¹ Royal Military Academy (RMA), Department of Weapons Systems and Ballistics, 30 avenue de la Renaissance, 1000 Brussels, Belgium
² University of Liège (ULg), Department of Aerospace and Mechanical Engineering, 1-Chemin des Chevreuils, 4000 Liège, Belgium
³ Military Academy (AM), Fondouk-Jedid, Grombalia, 8012 Nabeul, Tunisia

^⋆ Correspondence: walktohunt1982@gmail.com

Received: 3 December 2015
Accepted: 6 March 2016

Abstract

The development of a dynamic calibration standard for high-amplitude pressure piezoelectric transducers implies the implementation of a system which can provide reference pressure values with known characteristics and uncertainty. The reference pressure must be issued by a sensor, as a part of a measuring chain, with a guaranteed traceability to an international standard. However, this operation has not been completely addressed yet until today and is still calling further investigations.

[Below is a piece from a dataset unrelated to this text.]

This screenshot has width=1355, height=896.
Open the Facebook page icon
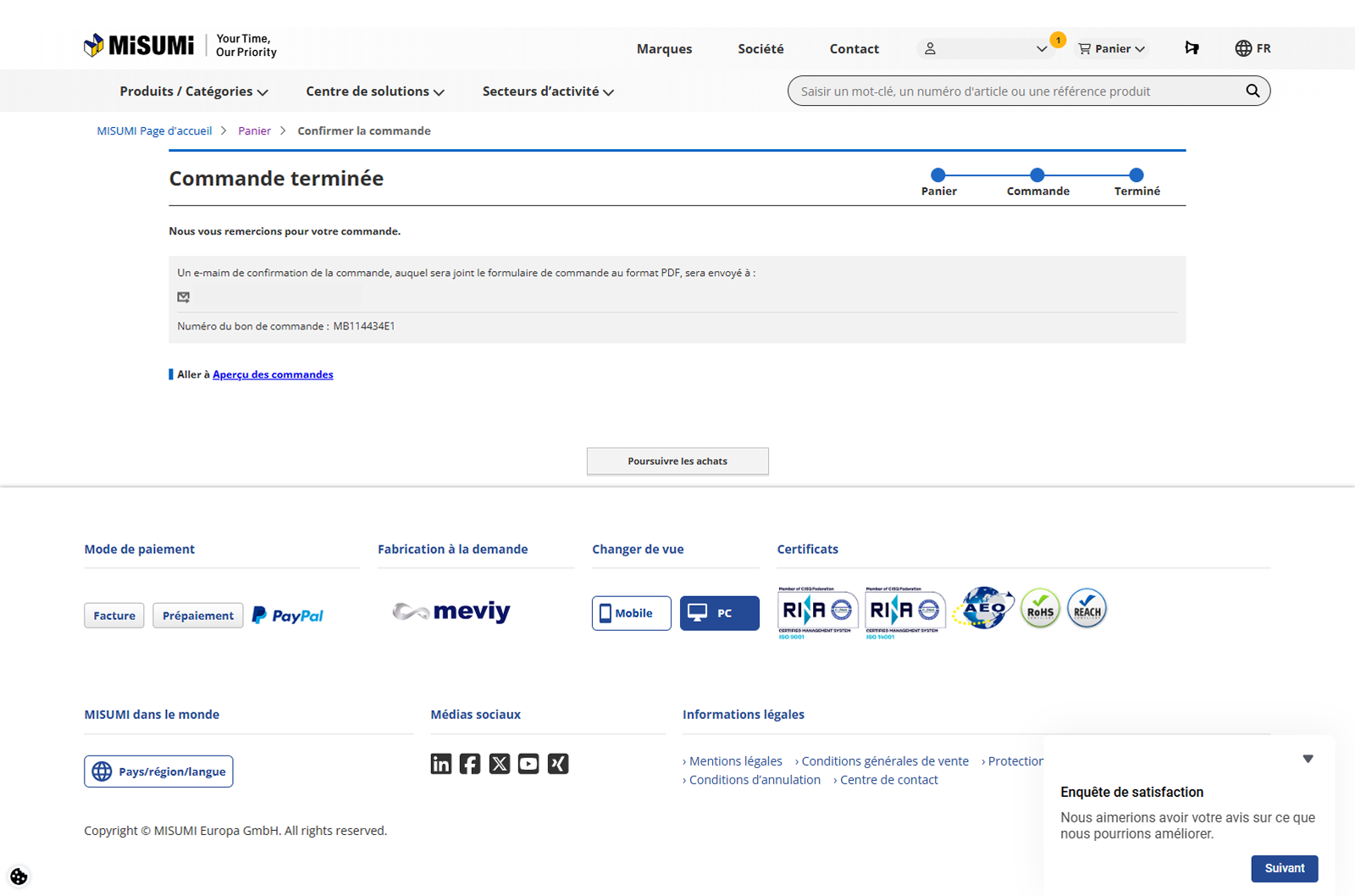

In this paper, we introduce an experimental study carried out in order to contribute to current efforts for the establishment of a reference dynamic calibration method. A suitable practical calibration method based on the calculation of the reference pressure by measurement of the displacement of the piston in contact with an oil-filled cylindrical chamber is presented. This measurement was achieved thanks to a high speed camera and an accelerometer. Both measurements are then compared. In the first way, pressure was generated by impacting the piston with a free falling weight and, in the second way, with strikers of known weights and accelerated to the impact velocities with an air gun. The aim of the experimental setup is to work out a system which may generate known hydraulic pressure pulses with high-accuracy and known uncertainty. Moreover, physical models were also introduced to consolidate the experimental study. The change of striker’s velocities and masses allows tuning the reference pressure pulses with different shapes and, therefore, permits to sweep a wide range of magnitudes and frequencies.